>> start Text provided

As a new Google AdSense publisher (i.e. I run Google ads on my websites and earn money for it), I've been happy to see the many, many ways in which Google makes it easy for me to see the effect my business is having.

It is completely and totally unlike eBay's approach.

Google gets it. Google understands that when I make money, they make money. They give me lots of reports and metrics, lots of options, lots of great advice that isn't just urging me to buy another useless listing feature. (Yeah, I'm sure I'd do SO MUCH BETTER on eBay if I just spent another 50 cents on Subtitle for every listing!)

You know how you used to see those ads on TV -- maybe they're still there -- "ANYONE CAN QUALIFY FOR A BRAND-NEW COMPUTER" and when you examine their offering, you find that you'd end up paying about 3x the actual retail value of the machine? Those ads are targeted to low-income undereducated people. eBay reminds me of those ads.

>> end Text provided
>> start Record excerpts

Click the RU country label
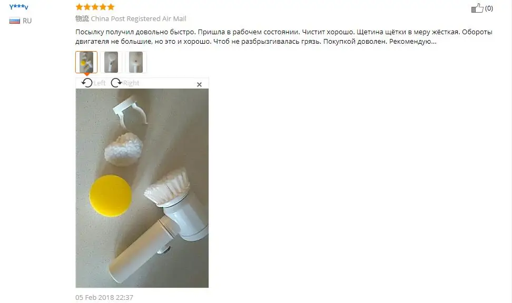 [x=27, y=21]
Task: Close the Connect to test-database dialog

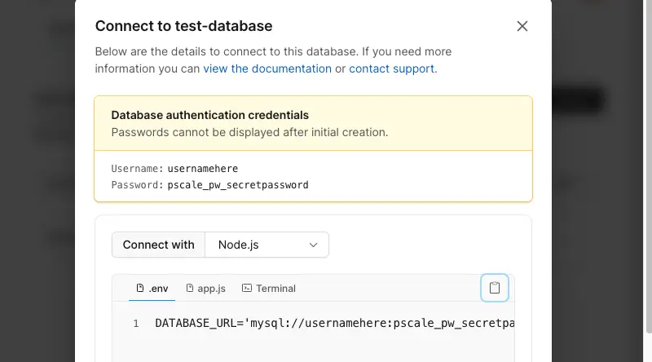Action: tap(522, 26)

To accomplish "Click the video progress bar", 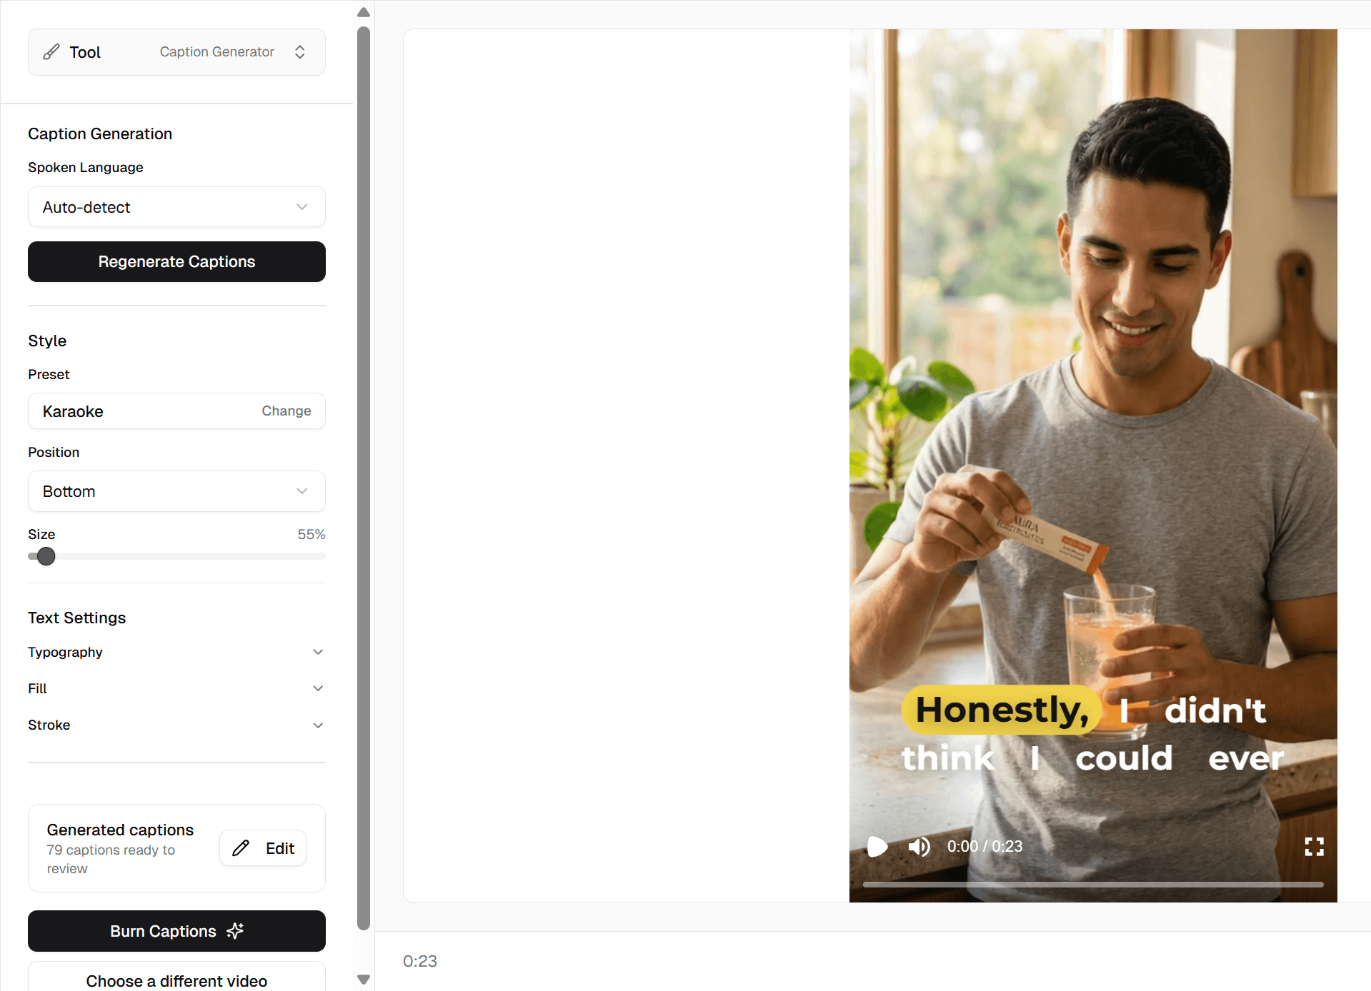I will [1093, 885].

>> end Record excerpts
>> start Record excerpts

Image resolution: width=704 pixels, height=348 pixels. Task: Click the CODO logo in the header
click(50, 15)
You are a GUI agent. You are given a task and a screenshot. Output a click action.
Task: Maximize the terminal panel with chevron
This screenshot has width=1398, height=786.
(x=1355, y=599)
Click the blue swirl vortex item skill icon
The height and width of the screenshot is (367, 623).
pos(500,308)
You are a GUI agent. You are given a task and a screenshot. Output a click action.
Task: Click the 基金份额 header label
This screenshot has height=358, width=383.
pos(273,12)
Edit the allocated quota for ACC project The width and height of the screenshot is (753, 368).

>> end Record excerpts

**Instructions:**
**a)** Using the AdSense post, say whether each statement agrees with it, answering yes or no and quoting the words that settle it: (i) The writer has run Google ads for many years. (ii) The writer says Google understands that when the writer makes money, Google makes money. (iii) The writer says the TV ads were aimed at wealthy buyers.
**b)** Write out the AdSense post from "As a new Google" up to and including "for every listing!)", swapping "reports" for "charts".
**c)** Answer these questions from the AdSense post:
(i) How much does the writer mockingly suggest spending on Subtitle for every listing?
(ii) What do the TV ads say anyone can qualify for?
(iii) About how many times the actual retail value of the machine would a buyer end up paying?

**The solutions:**
**a)**
(i) No: "As a new Google AdSense publisher"
(ii) Yes: "Google understands that when I make money, they make money."
(iii) No: "Those ads are targeted to low-income undereducated people."

**b)**
As a new Google AdSense publisher (i.e. I run Google ads on my websites and earn money for it), I've been happy to see the many, many ways in which Google makes it easy for me to see the effect my business is having.

It is completely and totally unlike eBay's approach.

Google gets it. Google understands that when I make money, they make money. They give me lots of charts and metrics, lots of options, lots of great advice that isn't just urging me to buy another useless listing feature. (Yeah, I'm sure I'd do SO MUCH BETTER on eBay if I just spent another 50 cents on Subtitle for every listing!)

**c)**
(i) 50 cents
(ii) A brand-new computer
(iii) About 3x